As a college freshman, high school memories are not too far from my mind. Along with this comes the memories of Christmas, and the always elusive Christmas break. The idea of a 10-day break flutters around in the young high school mind during parties, assemblies, and the ever so devastating unit tests. The anticipation for break is filled with reminders that you are stuck for eight hours a day in a brick building, but for a college student, it is completely different.
Although the anticipation for lack of classes, studying, and most responsibilities never seems to go away, there is a lot that changes within a semester.
We're bored.
After a week being home it normally hits. The excitement of being home is whisked away after all the exciting things are completed: you saw your dog, ate home cooked food, and slept in until three. Now the realization hits: one whole month of nothing.
It's at times like theis when you realize all that has changed in your daily life since you have been at school. At school, you can walk maybe five feet out of your dorm room before you run into a friend or classmate. There's normally an ever so popular hang out spot that will be filled with laughter and possible raunchy jokes until the sun nearly rises, and people are always up for going out and doing random things.
When home, we sit. Those back home friends that we are always so eager to see are either still in high school, where their break doesn't start until weeks after yours, or are off working and busy with their own plans a lot of times. The ease of finding friends is not something that you realize until you are neck deep in the third season of "Friends" with a pint of ice cream melting in your lap.

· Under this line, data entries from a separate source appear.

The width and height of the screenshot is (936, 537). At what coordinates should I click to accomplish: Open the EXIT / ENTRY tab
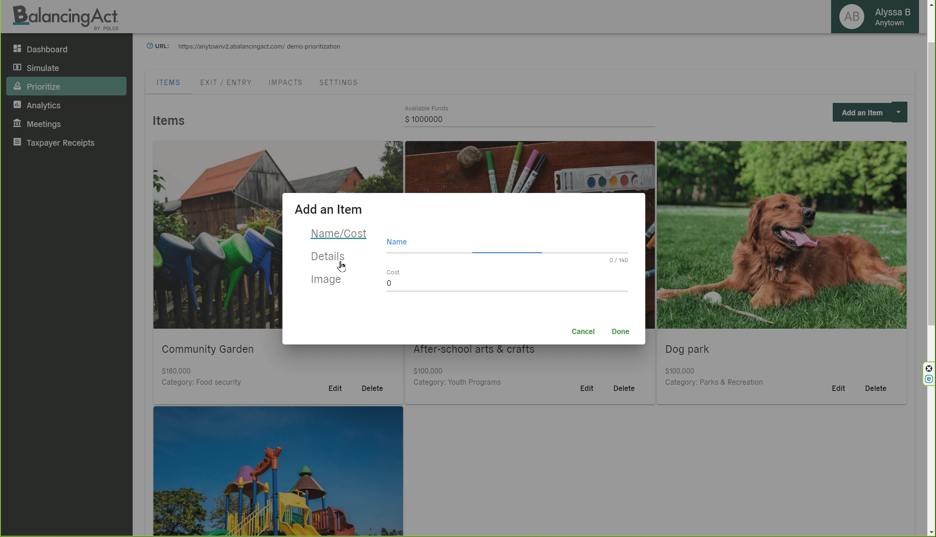(226, 83)
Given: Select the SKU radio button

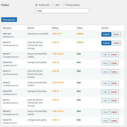Looking at the screenshot, I should coord(53,5).
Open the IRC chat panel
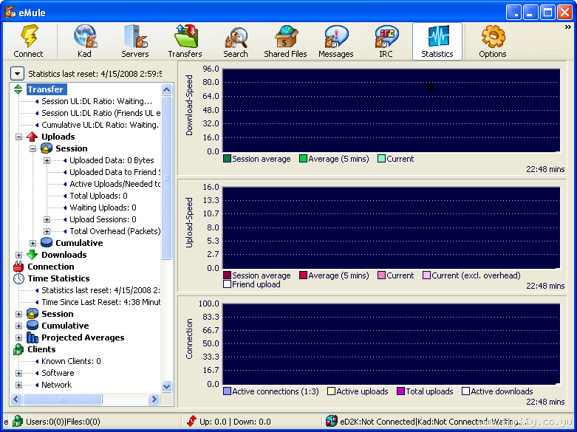The height and width of the screenshot is (432, 577). tap(386, 37)
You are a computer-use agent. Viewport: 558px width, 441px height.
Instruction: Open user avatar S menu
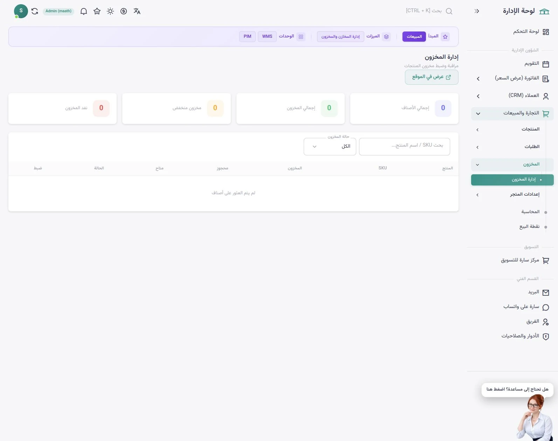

The other wonderful thing about being home for break is the ever constant parental authority. The fact that you have been surviving for the past four months without anyone looking over your shoulder or telling you what to do does not concern them. You are in their house and must follow their rules, curfew, and constant interrogation.
Usually anger follows a situation that has this parental confrontation, and the only thought you have is to run to your friend's room and vent like always, and then you realize their room is now three some hours from you and they are decorating cookies and can't answer the phone.
The relief? Work.
You realize that the only way to get a break from the boredom and the bragging is work. Depending on where you work, slaving over a number two cheese burger is the highlight of your day (I would just like to point out that as I am writing this article, my parents are continuing to call up to my room asking what I'm doing).
Two weeks into break and this is where you are at, and break doesn't end for awhile. It is OK, we all understand, and we are all in the same boat. It's a freshman thing.